Ik kon niet antwoorden -dankzij de tandenborstel in mijn mond- en omdat ik ook niet via de spiegel naar Ron wilde kijken besloot ik maar te knikken.

'We hebben dit jaar niets van haar gekregen,' vervolgde Ron zijn verhaal. Snel spoelde ik mijn mond en zette ik mijn tandenborstel terug in de houder. 'Misschien krijgen we dat nog, je kent Hermelien. Die geeft het graag persoonlijk.'

'Je hebt gelijk,' zei de roodharige jongen met een zucht. Hij stond op, spoelde door en kwam naast me staan. 'Ik vind het gewoon jammer dat ze er niet is.'

'Ron, weet je zeker dat je je gevoelens goed hebt uitgepluisd?' vroeg ik terwijl ik mijn wenkbrauwen ophaalde. 'Je hebt het deze vakantie nog niet één keer over Belinda -je officiële vriendinnetje- gehad.
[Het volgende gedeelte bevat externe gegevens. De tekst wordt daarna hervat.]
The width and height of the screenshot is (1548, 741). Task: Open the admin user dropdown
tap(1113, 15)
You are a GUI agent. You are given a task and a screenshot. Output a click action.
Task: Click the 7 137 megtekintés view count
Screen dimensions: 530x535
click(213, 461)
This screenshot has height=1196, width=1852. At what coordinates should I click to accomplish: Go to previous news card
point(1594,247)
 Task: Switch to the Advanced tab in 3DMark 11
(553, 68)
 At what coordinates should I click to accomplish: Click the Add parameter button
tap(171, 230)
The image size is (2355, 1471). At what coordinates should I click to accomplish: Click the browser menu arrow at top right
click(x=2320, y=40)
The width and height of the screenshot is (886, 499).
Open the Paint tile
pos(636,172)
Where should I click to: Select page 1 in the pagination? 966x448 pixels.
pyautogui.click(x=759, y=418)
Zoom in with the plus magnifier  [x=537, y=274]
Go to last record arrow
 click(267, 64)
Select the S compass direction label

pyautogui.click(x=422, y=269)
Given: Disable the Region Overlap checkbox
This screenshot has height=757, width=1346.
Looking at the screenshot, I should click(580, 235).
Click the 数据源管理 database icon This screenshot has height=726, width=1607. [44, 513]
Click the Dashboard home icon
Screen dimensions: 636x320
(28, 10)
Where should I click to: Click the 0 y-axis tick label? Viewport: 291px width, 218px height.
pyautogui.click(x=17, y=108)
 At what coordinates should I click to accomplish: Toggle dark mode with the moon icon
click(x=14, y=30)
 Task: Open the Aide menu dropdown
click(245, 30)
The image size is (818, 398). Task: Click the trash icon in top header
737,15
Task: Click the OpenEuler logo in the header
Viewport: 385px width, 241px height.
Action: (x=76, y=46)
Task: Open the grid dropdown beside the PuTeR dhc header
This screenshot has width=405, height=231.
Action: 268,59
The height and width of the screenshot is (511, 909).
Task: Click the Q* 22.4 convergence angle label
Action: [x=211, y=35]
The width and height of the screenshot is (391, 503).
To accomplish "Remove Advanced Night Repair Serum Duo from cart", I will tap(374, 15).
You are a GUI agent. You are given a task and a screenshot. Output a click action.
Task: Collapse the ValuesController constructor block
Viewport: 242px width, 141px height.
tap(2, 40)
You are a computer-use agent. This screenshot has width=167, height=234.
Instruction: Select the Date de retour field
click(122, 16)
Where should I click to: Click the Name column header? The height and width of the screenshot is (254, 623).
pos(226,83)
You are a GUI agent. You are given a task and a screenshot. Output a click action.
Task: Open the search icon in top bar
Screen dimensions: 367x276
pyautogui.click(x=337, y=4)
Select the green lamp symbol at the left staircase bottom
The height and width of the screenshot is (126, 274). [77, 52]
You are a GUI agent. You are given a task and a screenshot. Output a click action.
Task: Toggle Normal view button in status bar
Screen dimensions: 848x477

Het enige wat jij doet is praten over Hermelien.'

'Beweer je nu dat ik verliefd ben op haar?' vroeg hij lichtelijk verbaasd en vanuit de spiegel zag ik dat hij me lichtelijk kwaad aankeek. Ik begaf me op glad ijs, wat ik ook ging zeggen mocht niet verkeerd vallen. Ik wilde geen ruzie met Ron en al helemaal niet over zoiets stoms. 'Ik beweer helemaal niets,' zei ik kalm. 'Ik zeg alleen wat nog niet gezegd is, maar wat wel is gebeurd.'

'Precies zoals het is tussen jou en Draco dus,' snauwde Ron. Aan de blik in zijn ogen te zien was het laatste wat ik had gezegd niet goed gevallen. Het had juist averechts gewerkt. 'Iedereen weet dat hij niets meer met je te maken wil hebben, toch hoop je erop.'

Voor een moment kon ik niets anders dan mijn vriend sprakeloos aankijken. Zijn woorden hadden me recht in mijn hart geraakt, vooral omdat ze uit zijn mond kwamen.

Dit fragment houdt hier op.